Par leur retrait, les invisibles deviennent soudainement visibles. Et grippent le système économique. Une forme de révolution silencieuse, sans mot d’ordre ni relais politique, qui pourrait bien être plus efficace que trente ans de protestations syndicales et d’indignations politiques. Déjà, acteurs publics et privés sont obligés de s’interroger sur les conditions d’attractivité et de travail de leurs métiers… Et l’Etat devrait faire attention : le « grand renoncement » pourrait bien annoncer son grand effondrement.
Il y a aussi des renoncements désirables. Ceux que nous n’avons pas faits. Renoncer au charbon, au pétrole, au gaz russe, au glyphosate, à la malbouffe, à la bagnole, à l’élevage en batterie, à l’accroissement des inégalités et de nos impacts sur la planète… Et là s’ouvre au fond l’enjeu profond d’un vrai grand débat, sur ce qui devrait être au cœur de notre démocratie : et si nous choisissions collectivement nos renoncements ?

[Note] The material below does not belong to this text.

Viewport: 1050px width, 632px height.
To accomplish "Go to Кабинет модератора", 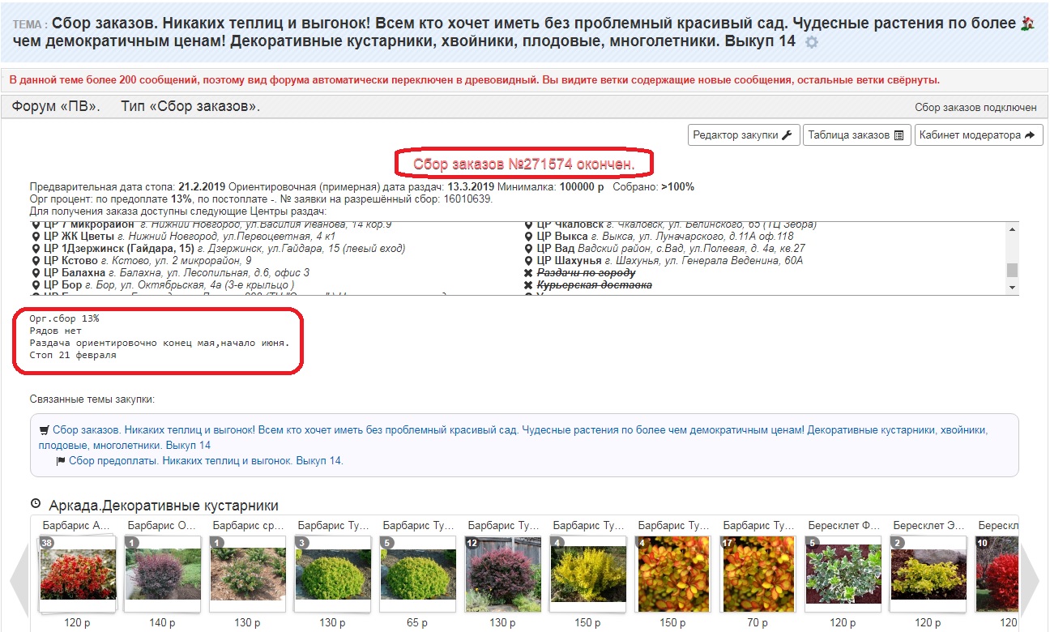I will coord(978,135).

Il faut en effet retrouver de la délibération, de l’alternative, du choix, pour enrayer le grand renoncement démocratique. Aux législatives, 70 % des jeunes n’ont pas voté. Comment parler, comment convaincre des gens qui renoncent, se retirent, disparaissent du système ? Comment s’adresser à des gens que ça n’intéresse pas, plus ? Le dernier baromètre des conversations des Français de l’Institut français d’opinion publique (IFOP) est édifiant : 76 % des Français ont parlé de la hausse des prix, 39 % du Tour de France et… 27 % du discours de politique générale de la première ministre. La communication politique tourne à vide, euphémise, dénie, dans un entre-soi qui ne se parle plus qu’à lui-même.
Rompre avec une novlangue qui éloigne et sépare, débattre des choix devant nous, s’emparer des vrais sujets de fond, discuter de notre futur, retrouver sans doute aussi des politiques plus en phase avec les demandes sociales, sortir d’un débat en permanence hystérisé…, il faut d’urgence ouvrir le chantier de la rénovation de l’action et de la communication politiques. Oui à la sobriété, mais non à l’ascétisme démocratique !
Le pire serait en effet de tenter de profiter du « grand renoncement » pour de petites stratégies électorales fondées sur la seule mobilisation de ses propres catégories de soutien. Le président en a fait expérience lors des élections législatives : jouer sûr, jouer avec le « grand renoncement » des Français – en ne faisant pas campagne, en ne faisant pas de politique –, c’est accentuer la polarisation et la montée des extrêmes. Engagé dans un mouvement d’institutionnalisation et de « respectabilisation », le Rassemblement national n’a jamais été si proche des portes du pouvoir. Langage, action, délibération, communication : tout est à repenser, et vite. Il faut agir, avant que le « grand renoncement » ne se transforme en grand renversement. Car sinon pourrait bien survenir le renoncement ultime, celui à la démocratie et à la République.
Robert Zarader est économiste et président de Bona fidé, agence de conseil en stratégie de communication et d’influence.